The task: Only the lines from the one containing "Uncheck the Show title checkbox" through the final line below belong in the output, copied exactly and without pictures.

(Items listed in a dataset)
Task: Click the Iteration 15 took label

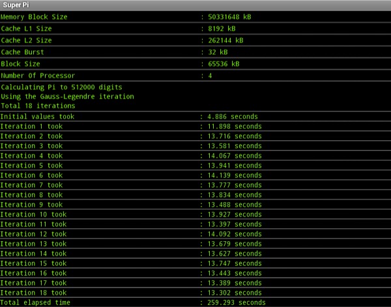Action: (33, 263)
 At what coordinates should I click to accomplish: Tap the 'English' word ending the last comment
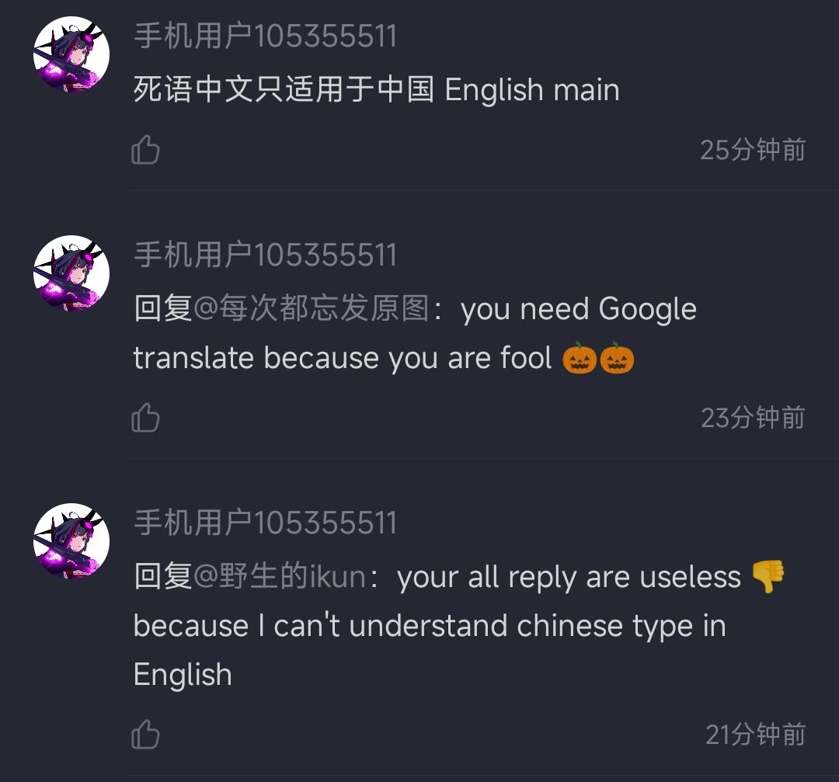[183, 675]
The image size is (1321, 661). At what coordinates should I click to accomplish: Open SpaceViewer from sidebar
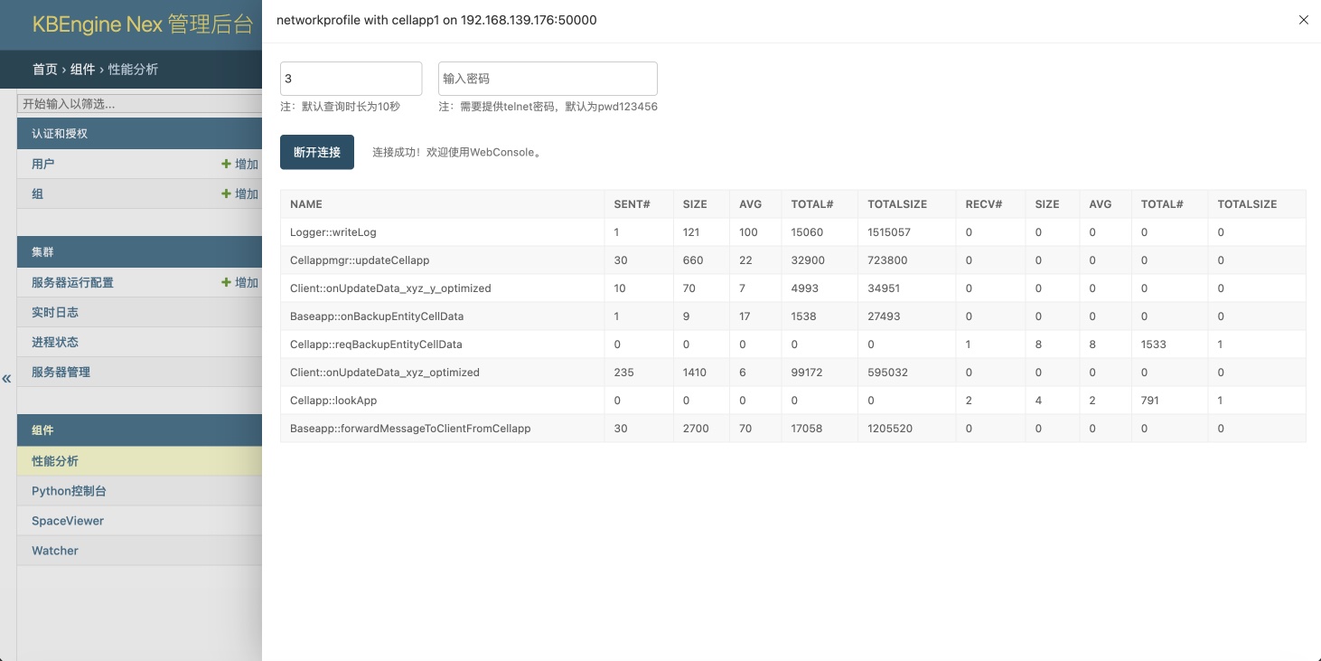68,521
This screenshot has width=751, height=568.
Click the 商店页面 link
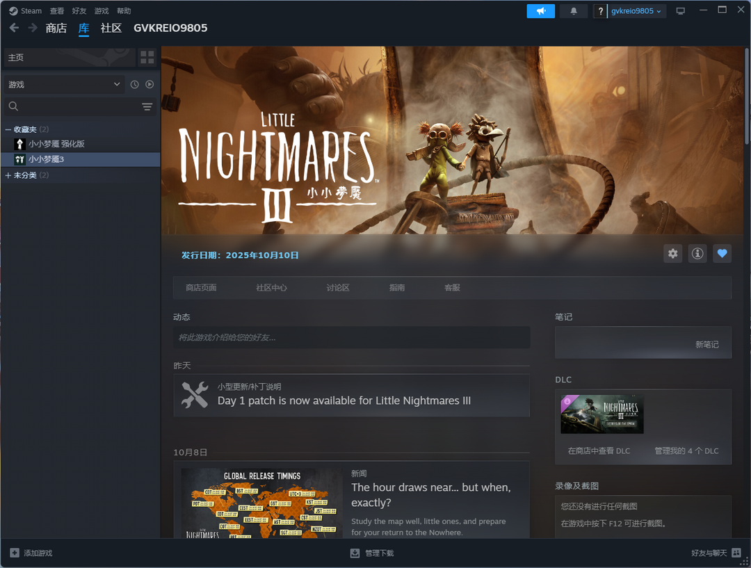(x=201, y=288)
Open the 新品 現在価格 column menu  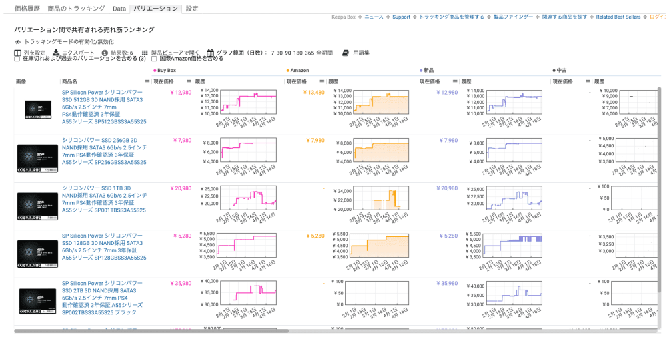click(455, 81)
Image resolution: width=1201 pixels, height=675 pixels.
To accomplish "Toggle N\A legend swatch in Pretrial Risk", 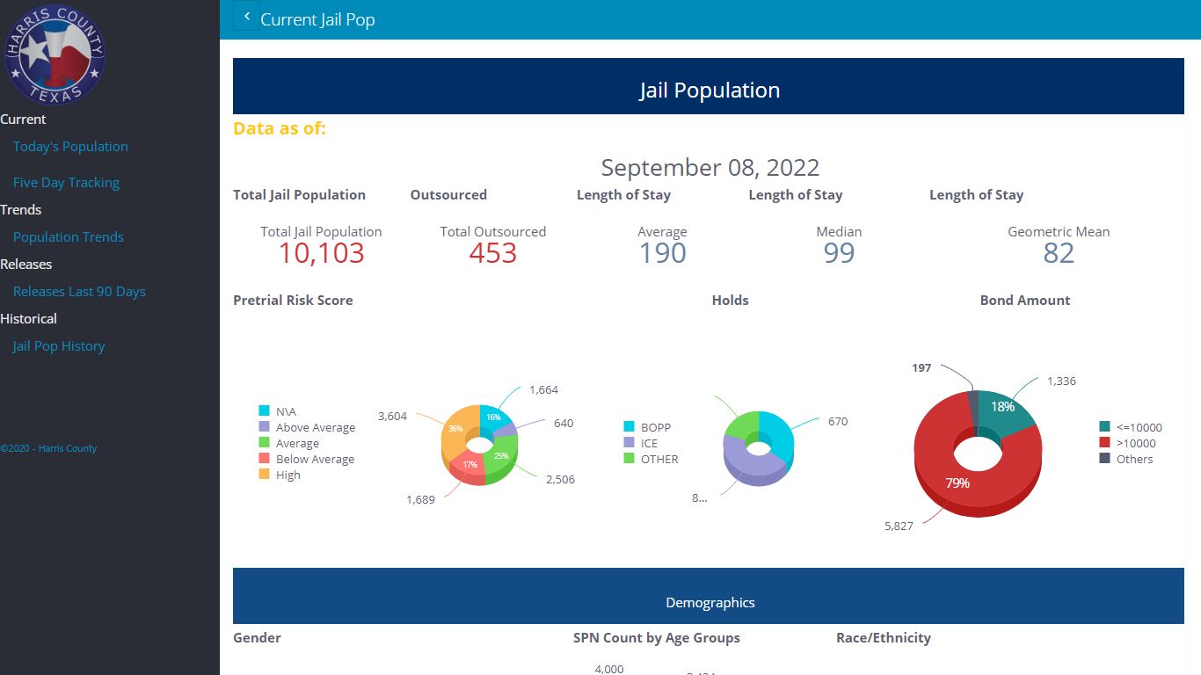I will click(x=264, y=411).
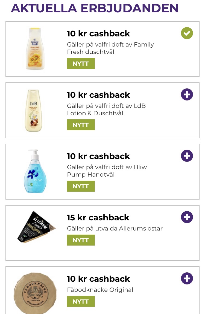
Task: Tap the NYTT label on Allerums offer
Action: click(81, 240)
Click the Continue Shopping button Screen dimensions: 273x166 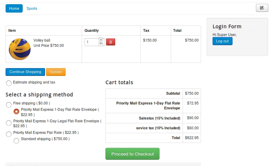point(25,72)
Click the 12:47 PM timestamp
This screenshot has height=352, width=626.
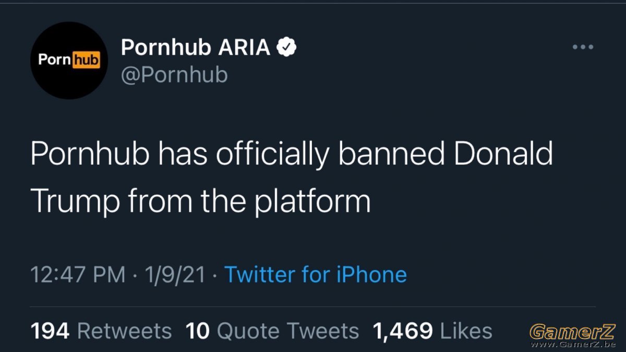pyautogui.click(x=78, y=275)
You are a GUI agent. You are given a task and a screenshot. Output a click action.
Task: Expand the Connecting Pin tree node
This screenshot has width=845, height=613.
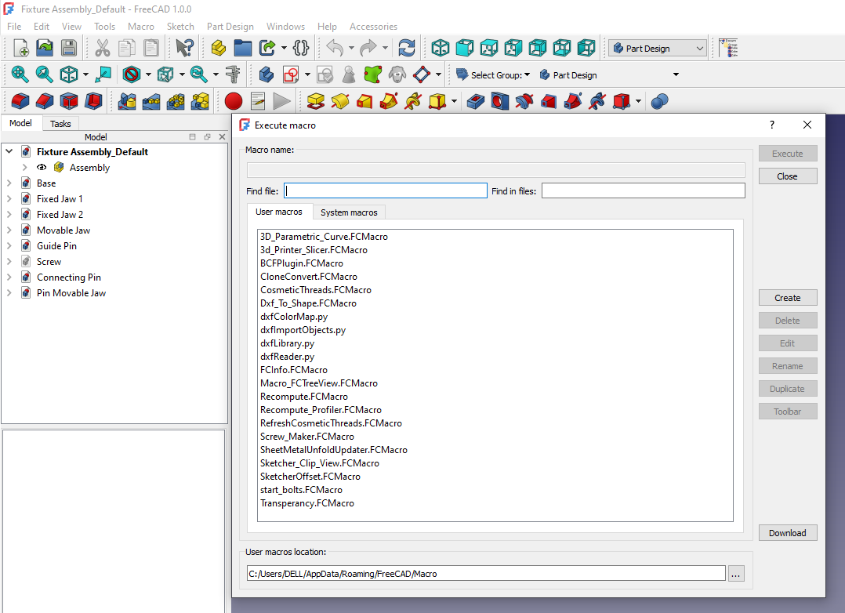point(9,277)

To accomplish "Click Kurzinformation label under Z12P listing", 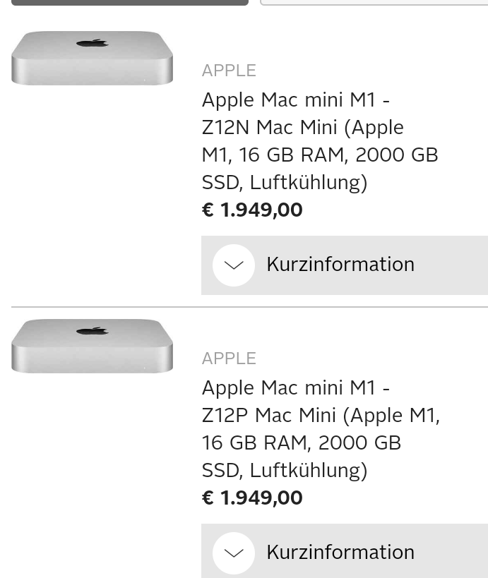I will point(340,552).
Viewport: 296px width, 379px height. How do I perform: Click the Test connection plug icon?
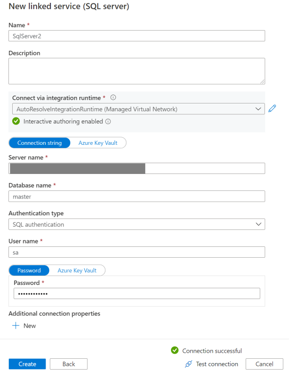click(x=189, y=364)
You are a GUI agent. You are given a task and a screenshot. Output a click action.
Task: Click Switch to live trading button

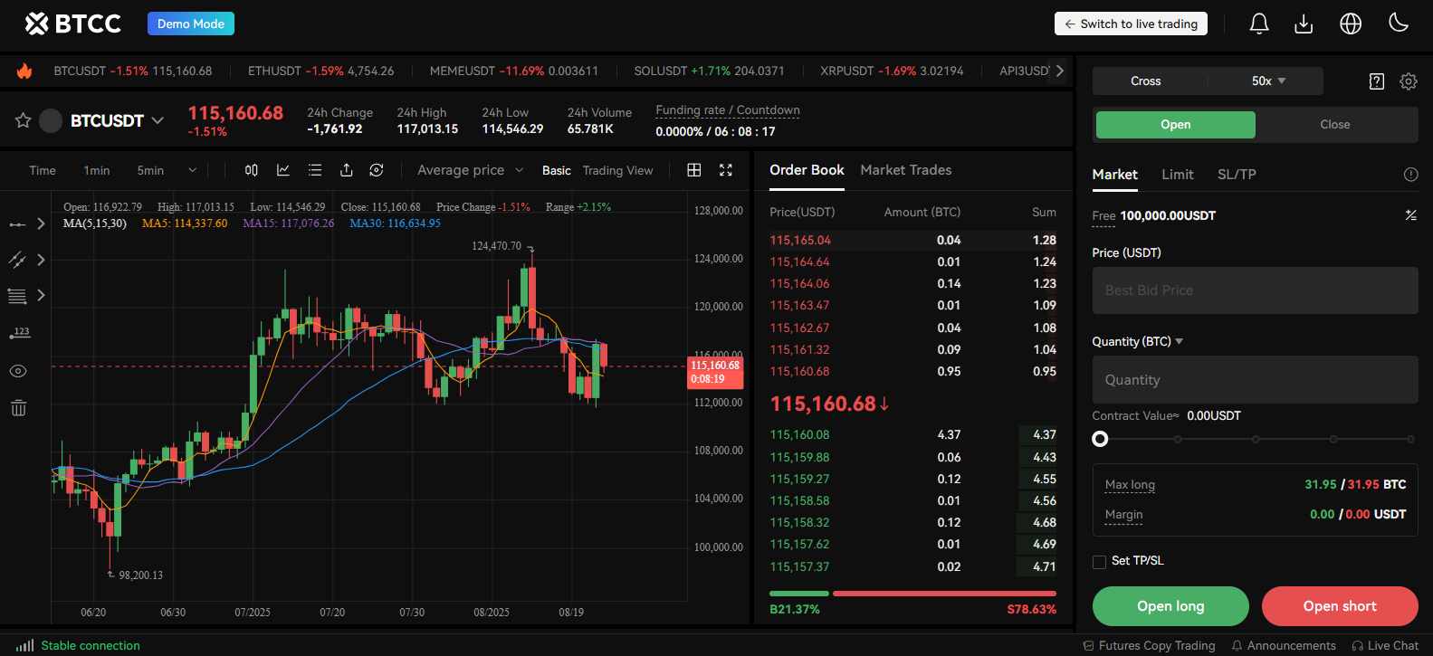pos(1131,24)
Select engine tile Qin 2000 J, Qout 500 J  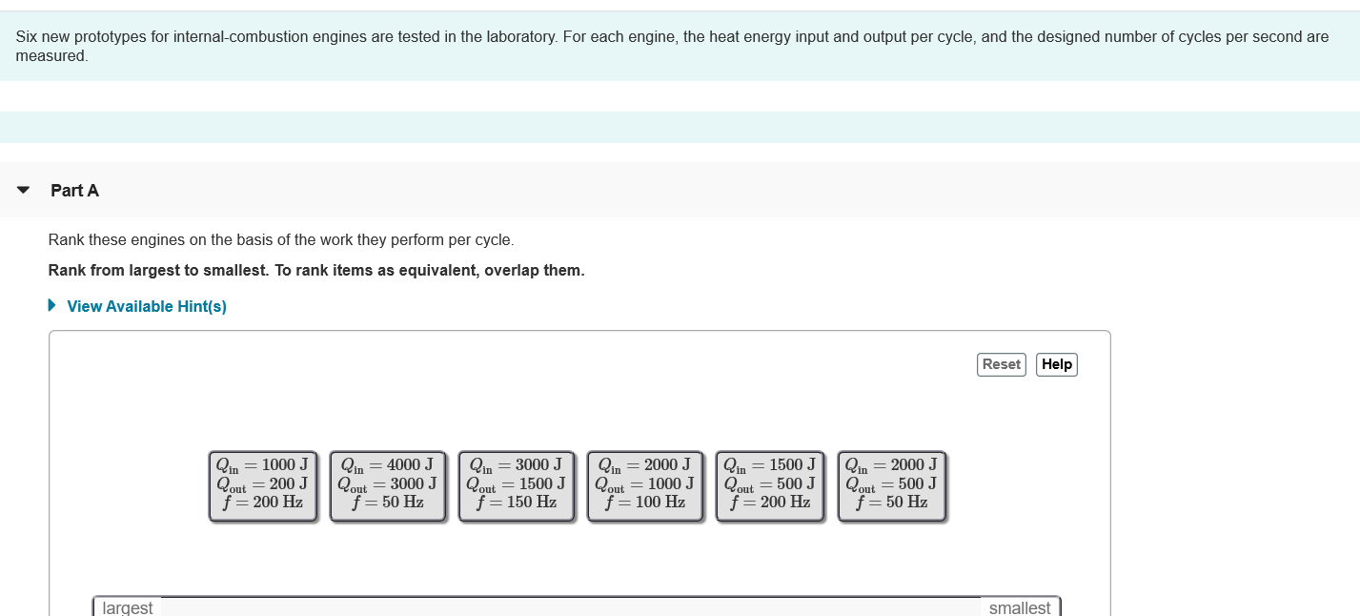point(892,486)
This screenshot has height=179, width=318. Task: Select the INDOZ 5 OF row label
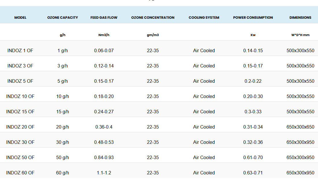point(20,81)
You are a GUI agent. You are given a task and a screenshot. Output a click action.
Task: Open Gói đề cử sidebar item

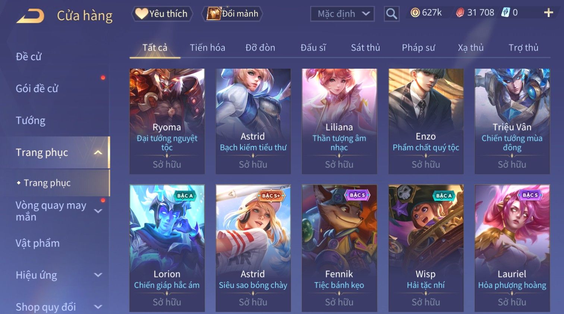coord(37,88)
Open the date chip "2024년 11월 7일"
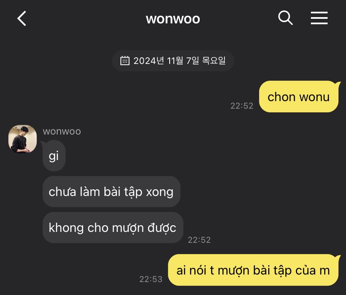 point(173,61)
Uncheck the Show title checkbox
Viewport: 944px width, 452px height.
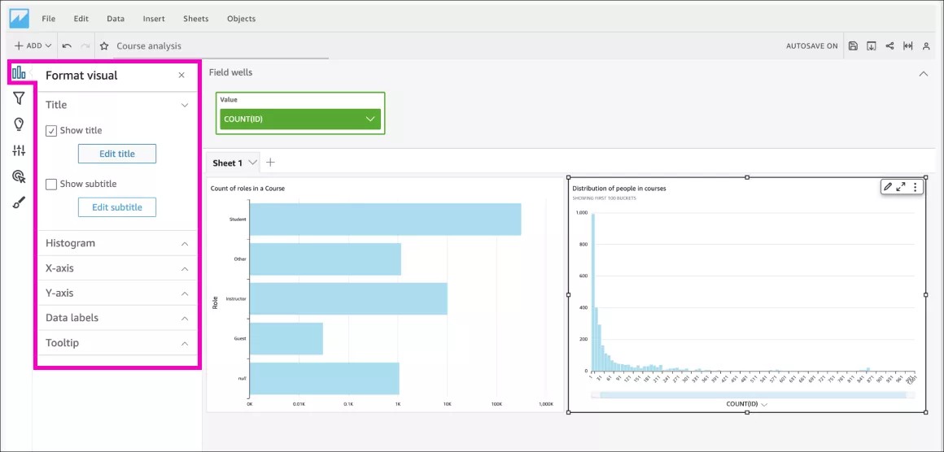click(x=51, y=131)
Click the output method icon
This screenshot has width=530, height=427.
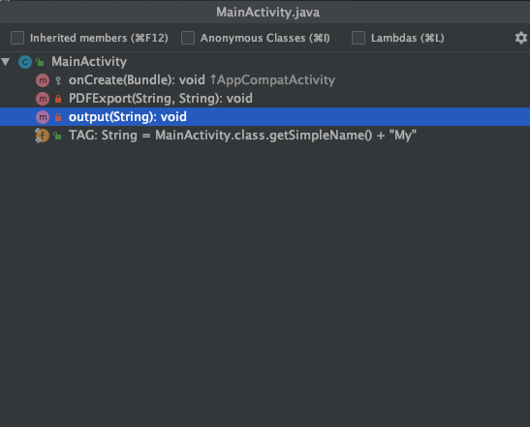pyautogui.click(x=43, y=117)
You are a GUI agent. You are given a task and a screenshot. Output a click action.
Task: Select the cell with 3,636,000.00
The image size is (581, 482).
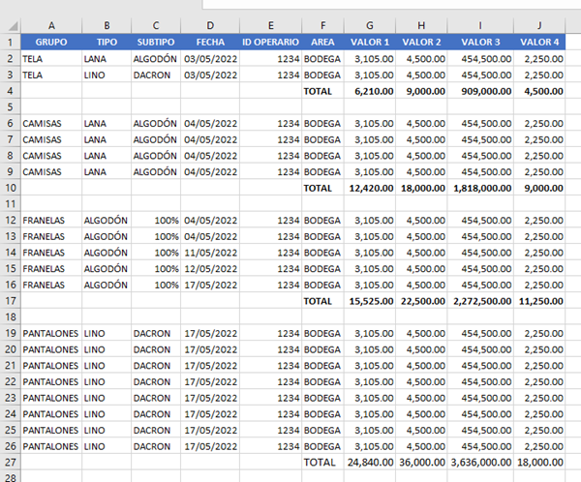(x=481, y=463)
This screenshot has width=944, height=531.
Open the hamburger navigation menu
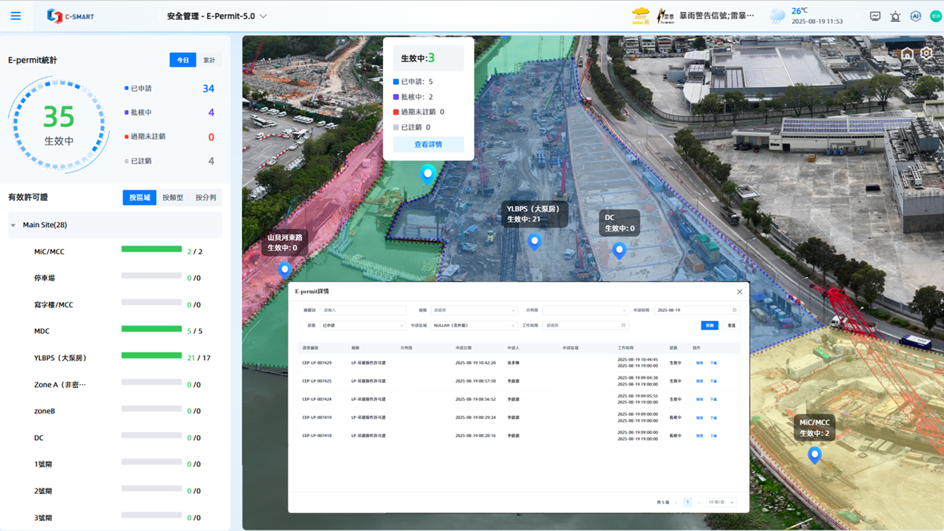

Output of the exercise:
Uncheck the Show title checkbox
Viewport: 944px width, 452px height.
click(x=51, y=131)
Click the output method icon
This screenshot has width=530, height=427.
pyautogui.click(x=43, y=117)
You are a GUI agent. You are given a task and a screenshot. Output a click action.
Task: Select the cell with 3,636,000.00
The image size is (581, 482).
(x=481, y=463)
This screenshot has width=944, height=531.
Open the hamburger navigation menu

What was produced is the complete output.